**Directions**: Return each of the entries below line for line, without changing a single character.
┌─ Excerpted records
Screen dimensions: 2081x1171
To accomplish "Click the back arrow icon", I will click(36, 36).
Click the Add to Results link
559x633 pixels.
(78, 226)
└─
**Exercise solution**:
Screen dimensions: 2081x1171
To accomplish "Click the back arrow icon", I will click(36, 36).
Click the Add to Results link
559x633 pixels.
(78, 226)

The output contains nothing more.